Marshall’s frustration about his lack of production this season surfaced during that interview on WMVP-AM 1000 Monday night. Does Marshall blame Cutler for that, at least partially? You have to read between the lines. Marshall said his injured right ankle affected three games, and he left the rest open-ended.

Cutler, as we know, has been terribly inconsistent. Inaccuracy has been one of his problems. And for what it’s worth, Cutler did Marshall no favors Thursday with a high throw on fourth-and-7. Marshall had to jump for the catch and, as a result, was exposed to contact as he came down. He absorbed a knee to the back and suffered two fractured ribs and what he said was a collapsed lung.

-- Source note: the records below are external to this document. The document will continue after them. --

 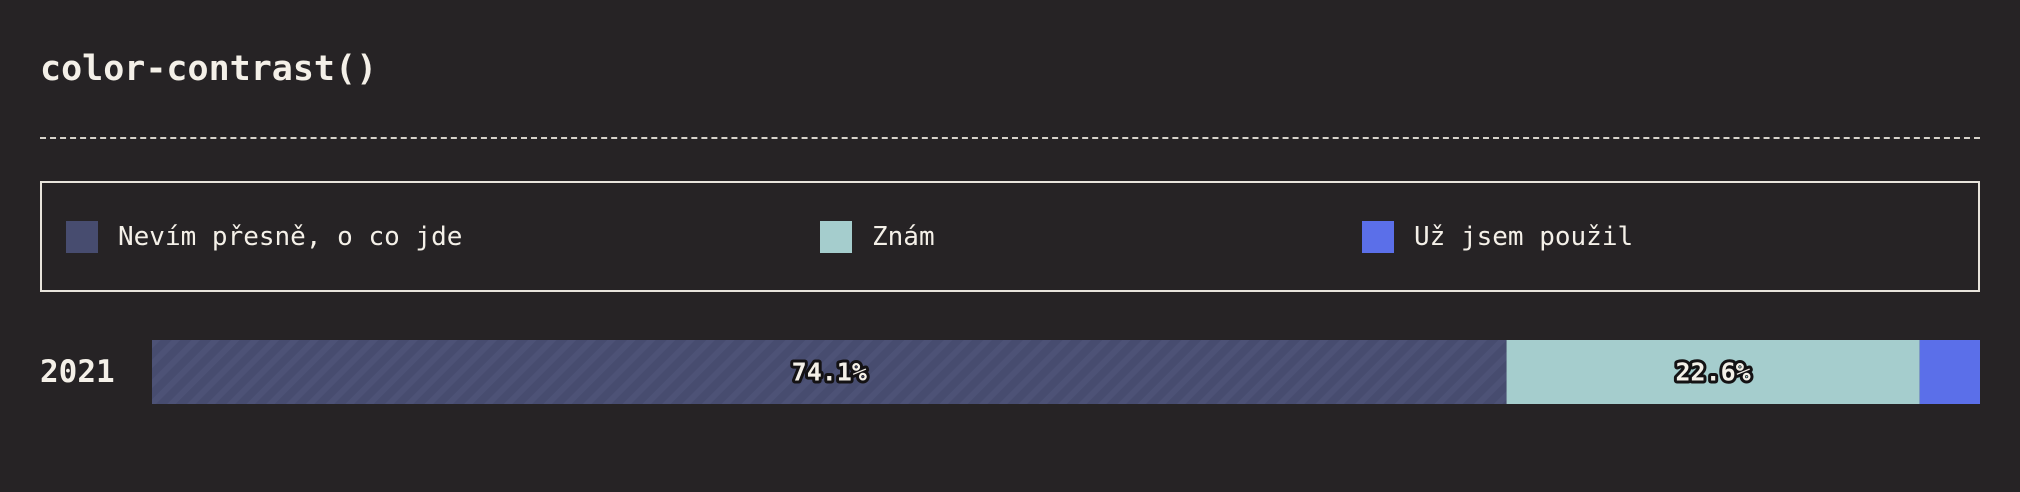 What do you see at coordinates (209, 69) in the screenshot?
I see `chart-title: color-contrast()` at bounding box center [209, 69].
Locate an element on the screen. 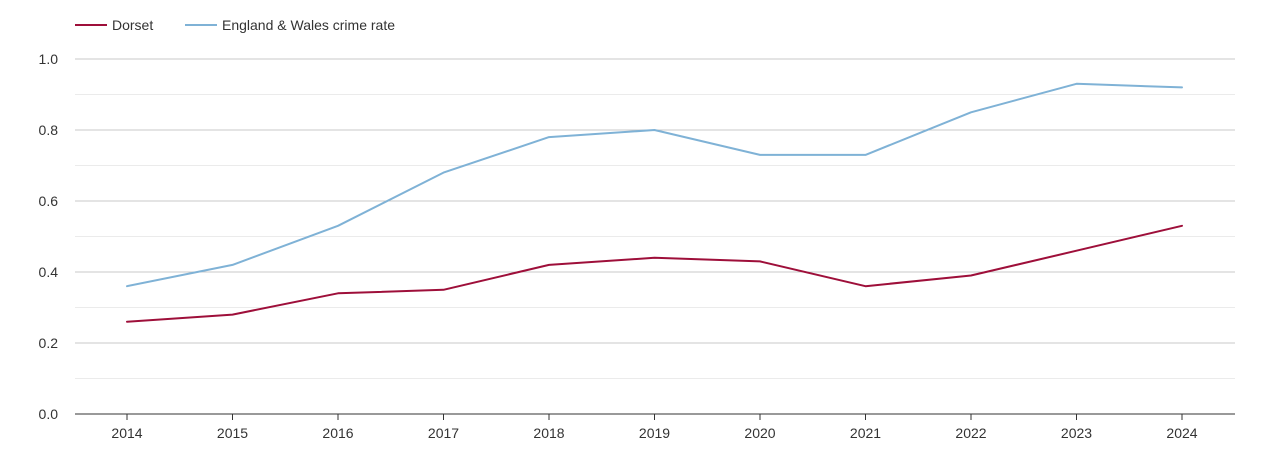 This screenshot has height=455, width=1270. legend: Dorset England & Wales crime rate is located at coordinates (235, 25).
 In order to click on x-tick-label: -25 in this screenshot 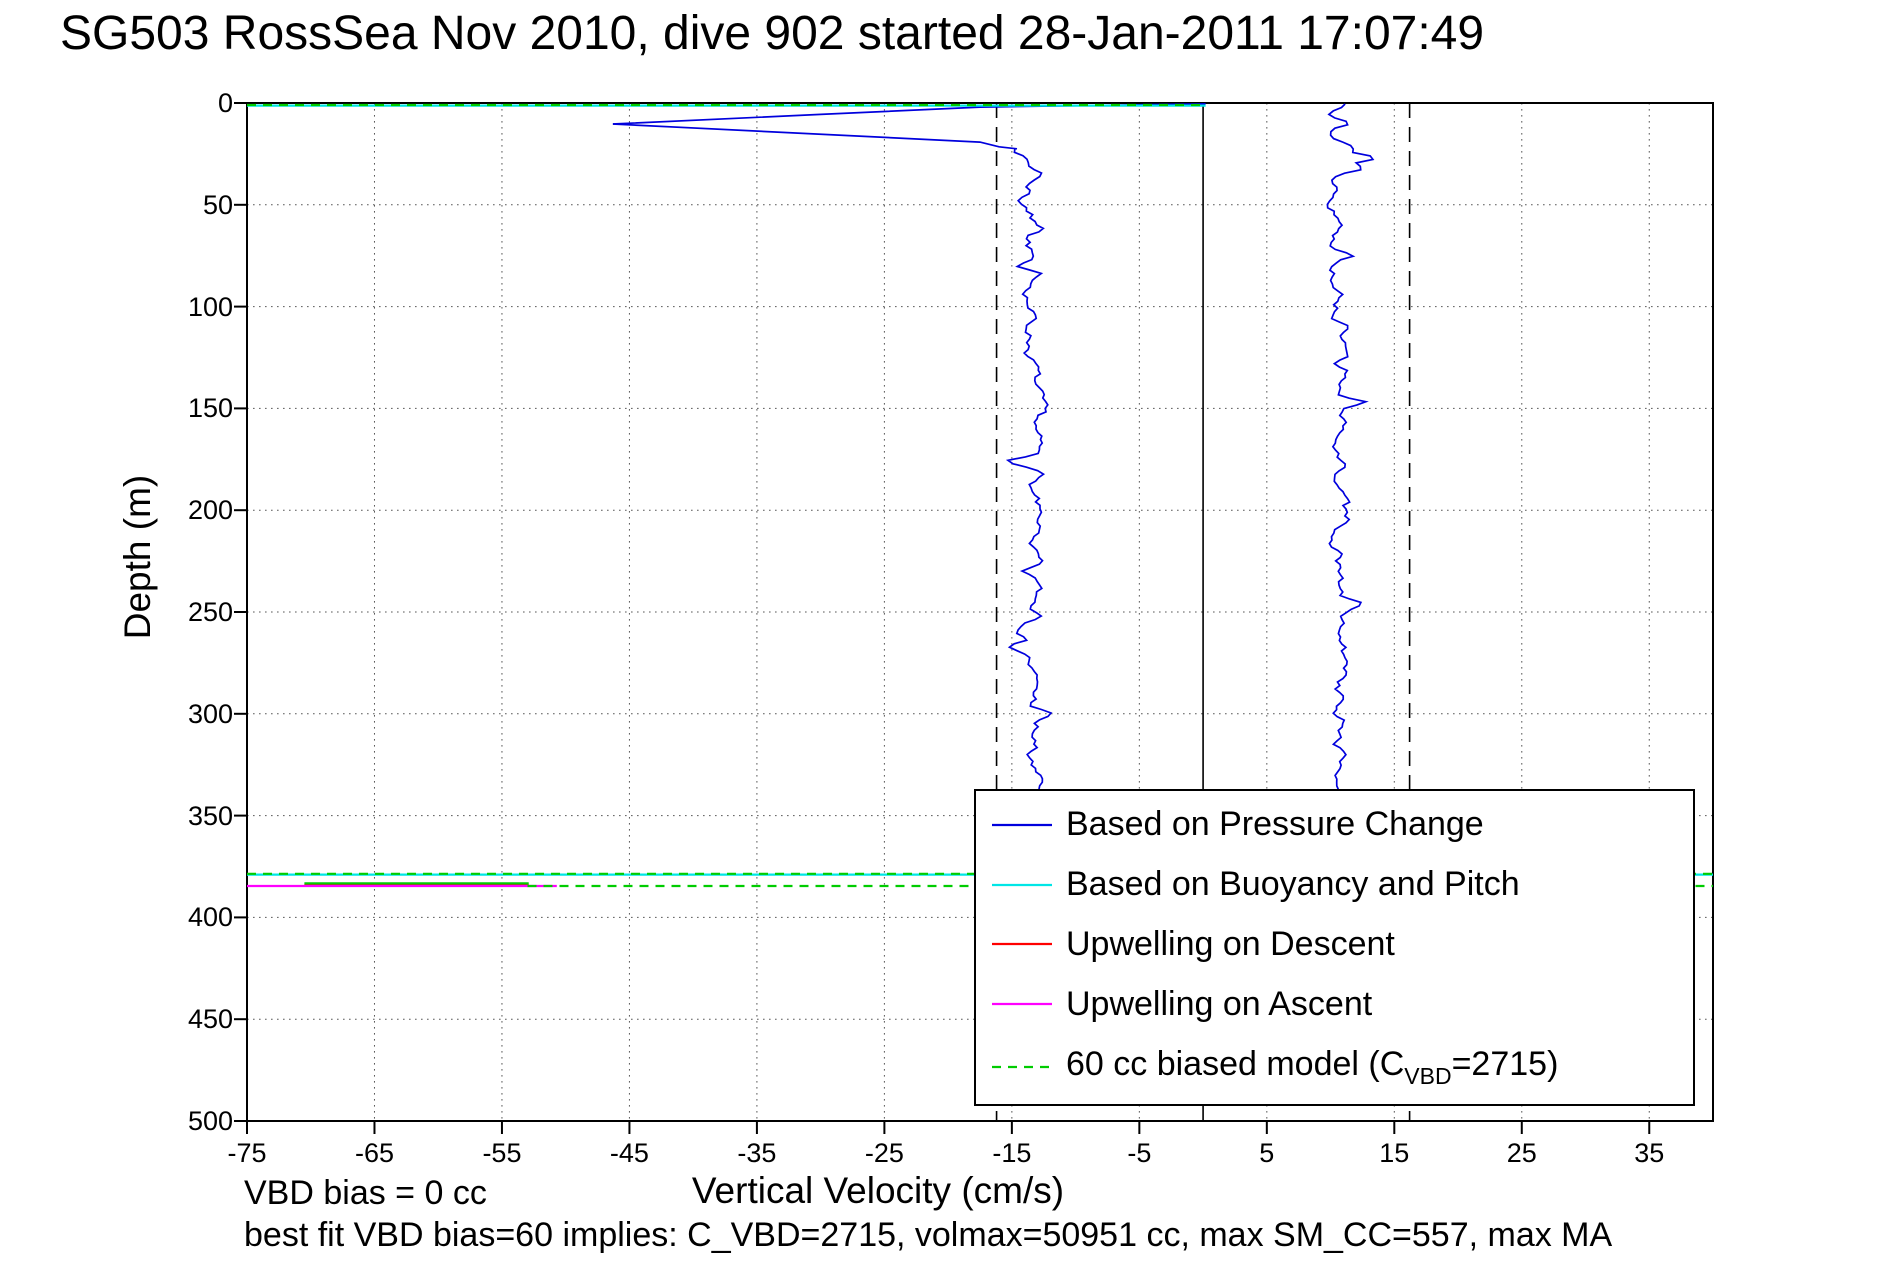, I will do `click(884, 1153)`.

With Marshall on injured reserve for the final three games of the season, it’s difficult to know how tension between Cutler and him would affect the team and the offense. Then again, depending on how long it has existed, one might argue this season provides sufficient evidence.

Marshall had a shelf life in Denver and Miami, and if his has expired in Chicago, that would be a significant problem. He and Cutler each are guaranteed money in 2015, so their co-existence is critical to the Bears’ chances to improve.

Two things are certain: 1) the situation warrants close monitoring going forward, and 2) this offseason requires more than just physical healing for these two vital components of the team.

It will be very interesting to see how Cutler and the wide receivers perform with Marshall – who outside of his brilliance against San Francisco has been a disappointment – on the shelf. As many have mentioned this is a prime opportunity for Marquess Wilson to emerge but I have been far more impressed with Josh Bellamy’s work in preseason than anything I’ve seen from Wilson during his tenure.

Either way, to this point the Bears have looked poor without Marshall and Jeffery both at full strength.


Bears finally have a decent moment in front of a national audience and take advantage of the only team in the NFL perhaps more dysfunctional than themselves. This win gives the locker room enough energy to casually lose the final two games of the year in convincing fashion.